* [GIVEN PASSAGE]:
● ● ● ● ●

Let’s stop apologising for horror fiction


I finally bought a car with Bluetooth last year and it transformed my daily commute. Rather than putting up with radio, I’ve been listening to podcasts and interviews. In particular, I’ve been hunting for interviews with (and speeches) by Stephen King. A common theme among them – and an old one, too – is the purpose of the horror novel. For the best part of 40 years, King has been asked to explain why he writes them, while people like them, and what, if anything, they contribute to our understanding of humanity.

An awful lot of high-flown ideas are attributed to the horror story and if you’re interested in availing yourself of them, I highly recommend King’s book on the subject, Danse Macabre. The most commonly repeated one seems to be this: the small, controlled horrors in fiction or movies help us cope with and understand the real-life ones.

I find this assertion absurd.

Between 2010 and 2019, my wife and I went endured a surfeit of true-life horrors. Most were health-related – her mother died from leukaemia, her father and brother were diagnosed with bowel cancer (but survived), she developed multiple sclerosis – while some were awful situations caused by other people. Having spent nearly a decade going through the wringer with one thing or another, it became clear to me that imagined horrors and true-life ones have almost nothing in common.

● ● ● ● ●

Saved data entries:
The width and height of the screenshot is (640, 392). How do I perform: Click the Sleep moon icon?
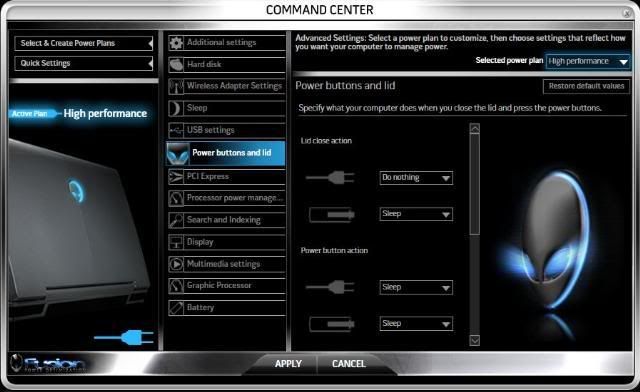pyautogui.click(x=176, y=109)
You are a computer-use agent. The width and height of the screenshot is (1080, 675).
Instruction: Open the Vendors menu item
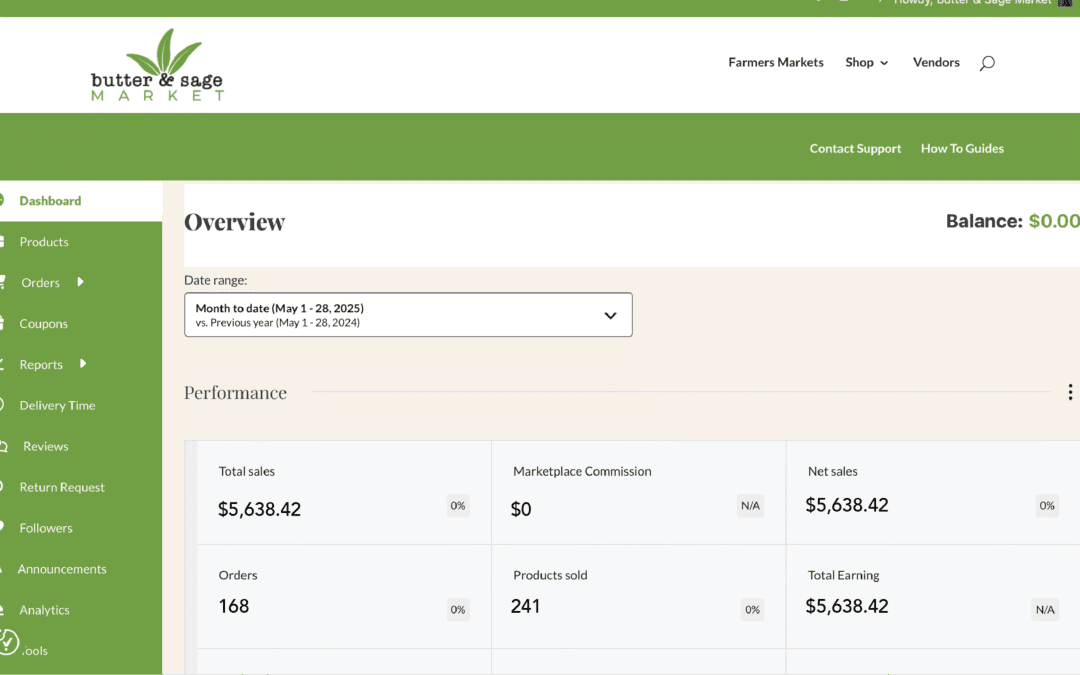(x=935, y=62)
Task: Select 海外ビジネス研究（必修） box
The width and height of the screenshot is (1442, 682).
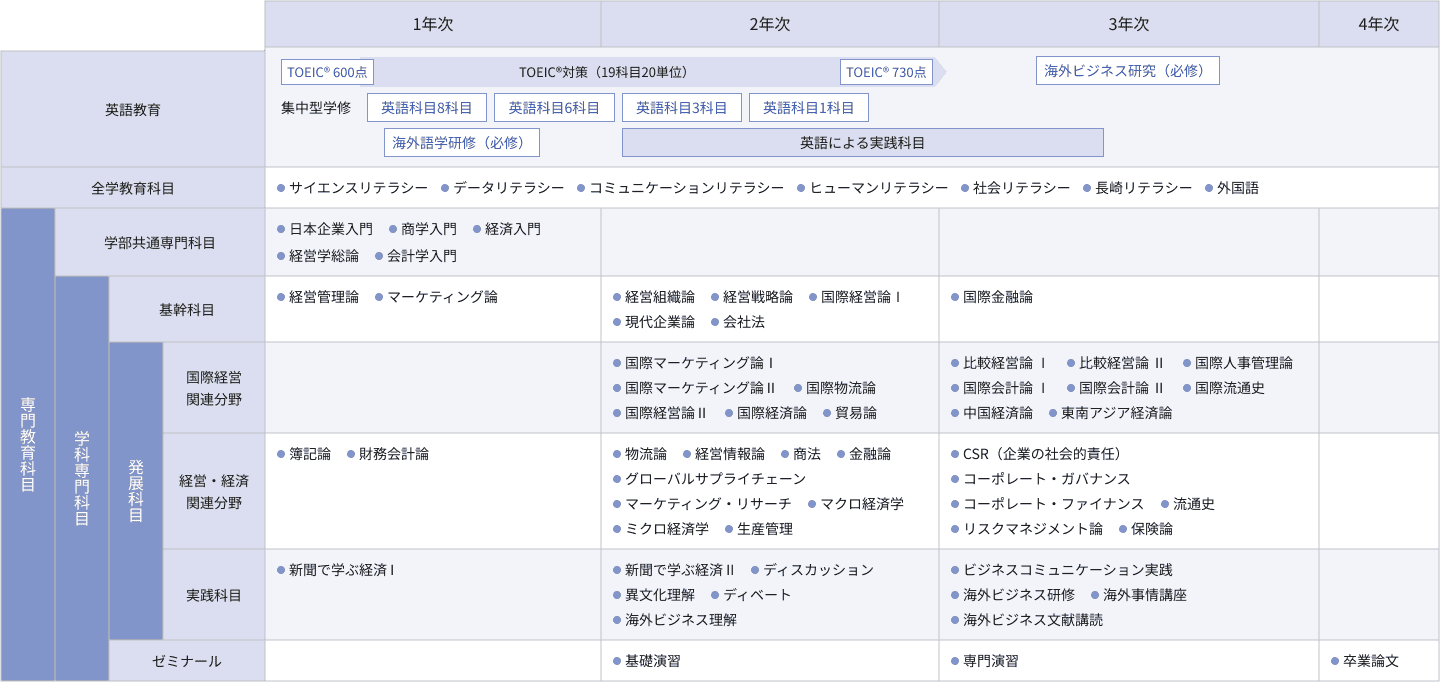Action: click(x=1128, y=71)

● ● ● ● ●

* [EXERCISE DESCRIPTION]: Write out the part of the passage on horror fiction starting with "I finally bought" and going on through "this assertion absurd.", and replace "podcasts" with "audiobooks" in it. The records are separate material and stand apart from the passage on horror fiction.

* [SOLUTION]:
I finally bought a car with Bluetooth last year and it transformed my daily commute. Rather than putting up with radio, I’ve been listening to audiobooks and interviews. In particular, I’ve been hunting for interviews with (and speeches) by Stephen King. A common theme among them – and an old one, too – is the purpose of the horror novel. For the best part of 40 years, King has been asked to explain why he writes them, while people like them, and what, if anything, they contribute to our understanding of humanity.

An awful lot of high-flown ideas are attributed to the horror story and if you’re interested in availing yourself of them, I highly recommend King’s book on the subject, Danse Macabre. The most commonly repeated one seems to be this: the small, controlled horrors in fiction or movies help us cope with and understand the real-life ones.

I find this assertion absurd.